- TASK ITEM
Please keep pictures out of the copy, and print exactly the lines from the one containing "Screen dimensions: 1543x797" through the end of the records.

== Segment start ==

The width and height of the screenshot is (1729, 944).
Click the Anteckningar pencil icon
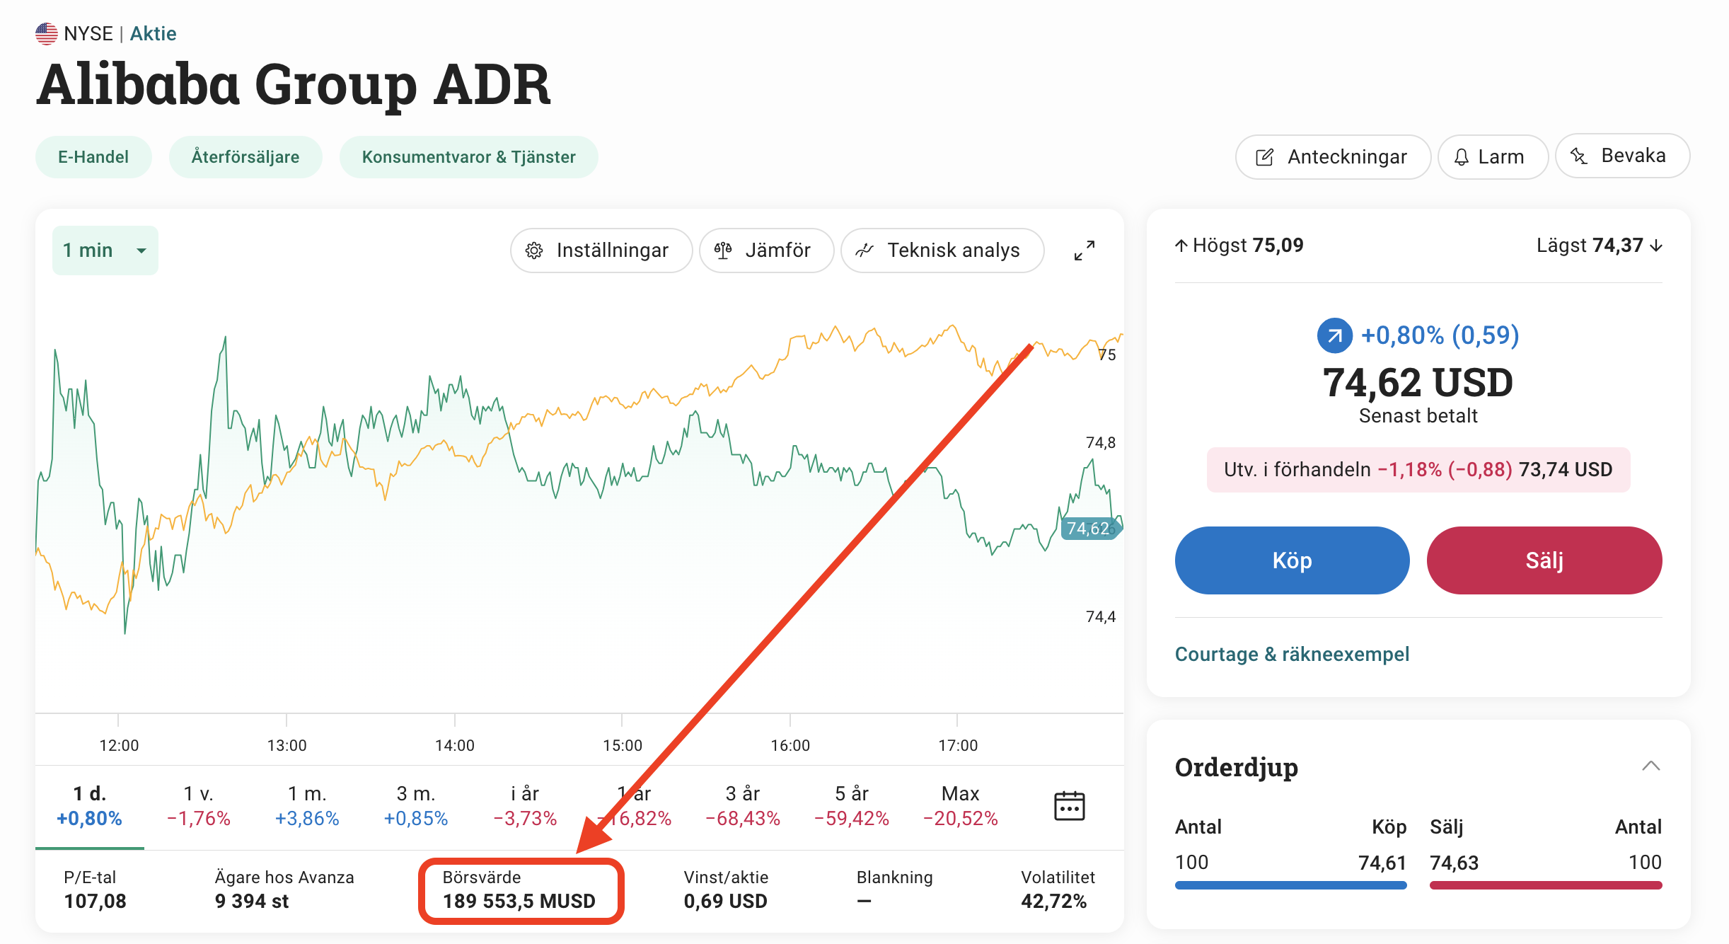(x=1264, y=157)
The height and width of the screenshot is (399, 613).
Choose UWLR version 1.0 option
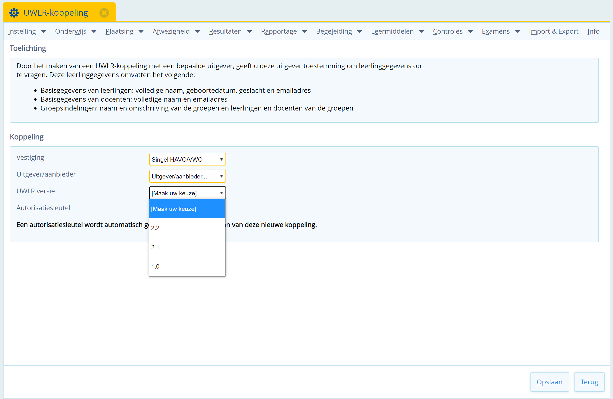tap(187, 266)
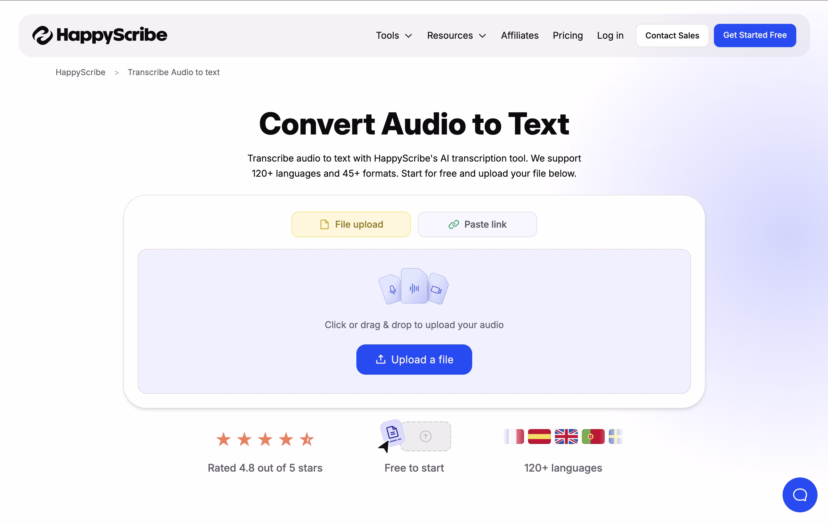This screenshot has height=524, width=828.
Task: Open the Pricing page
Action: click(567, 35)
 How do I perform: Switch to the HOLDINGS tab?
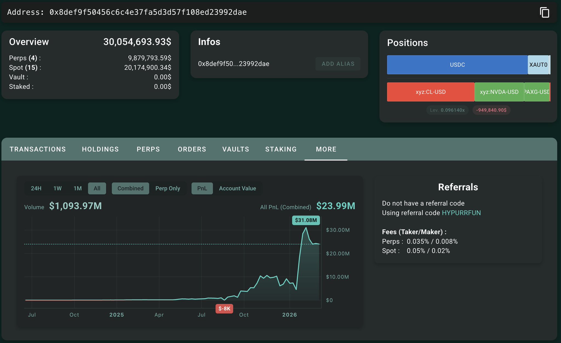(x=100, y=149)
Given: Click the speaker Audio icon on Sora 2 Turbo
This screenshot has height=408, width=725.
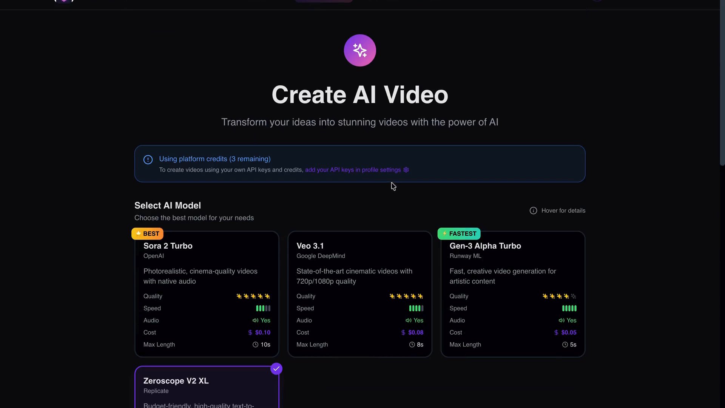Looking at the screenshot, I should [256, 320].
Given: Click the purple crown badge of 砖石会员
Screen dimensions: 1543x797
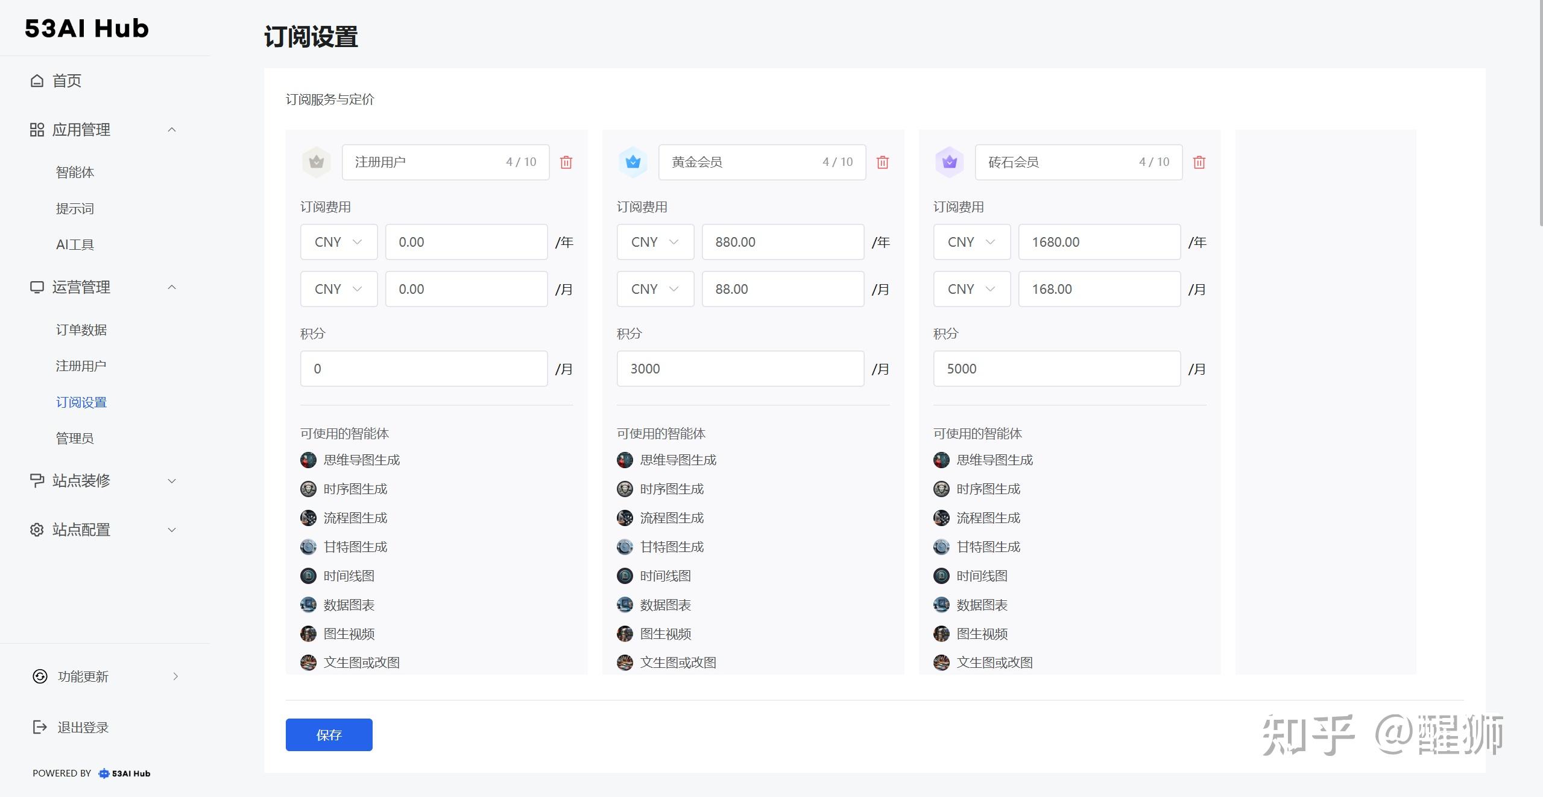Looking at the screenshot, I should click(x=949, y=162).
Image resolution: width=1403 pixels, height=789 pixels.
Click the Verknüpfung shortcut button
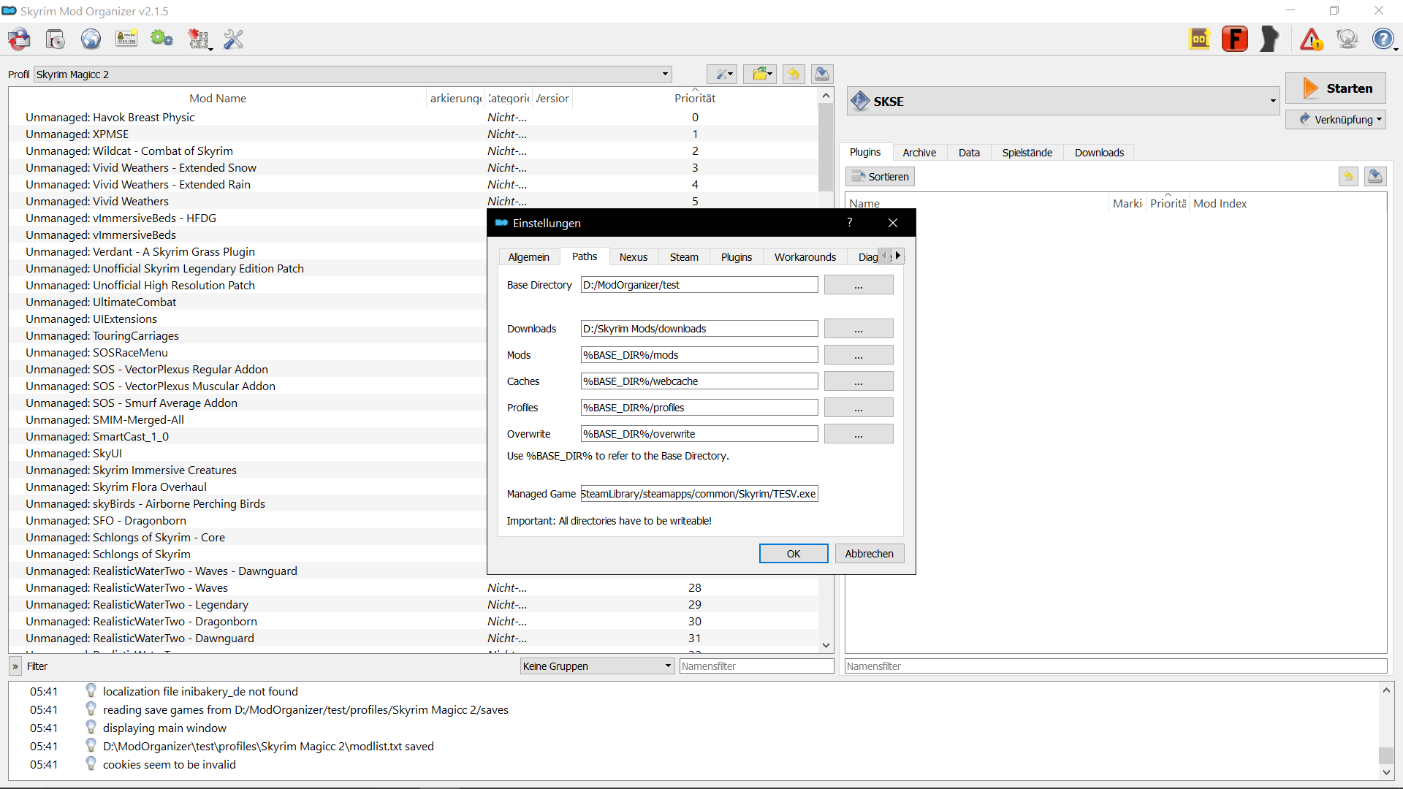click(x=1336, y=119)
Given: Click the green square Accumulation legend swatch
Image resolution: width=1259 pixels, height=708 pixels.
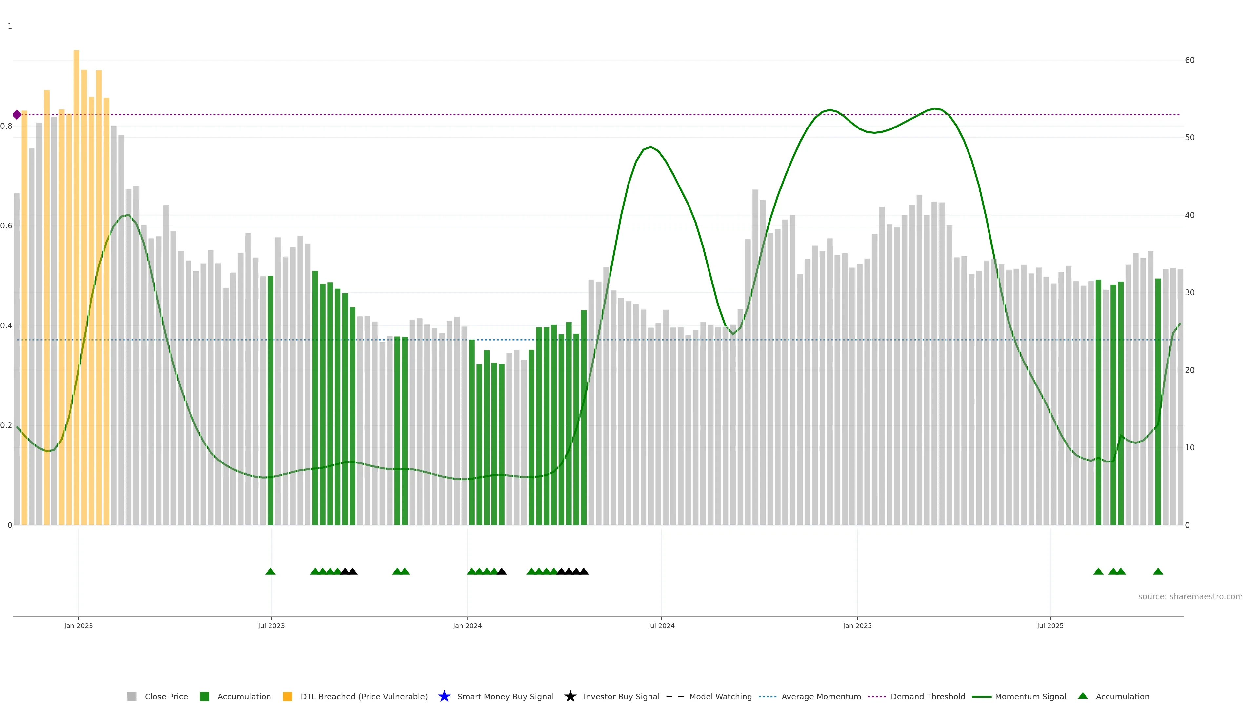Looking at the screenshot, I should pos(204,696).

== Segment end ==

- SOLUTION TO THE EXERCISE
Screen dimensions: 1543x797
Looking at the screenshot, I should click(x=949, y=162).
Image resolution: width=1403 pixels, height=789 pixels.
Click the Verknüpfung shortcut button
click(x=1336, y=119)
Given: Click the green square Accumulation legend swatch
Image resolution: width=1259 pixels, height=708 pixels.
Looking at the screenshot, I should pos(204,696).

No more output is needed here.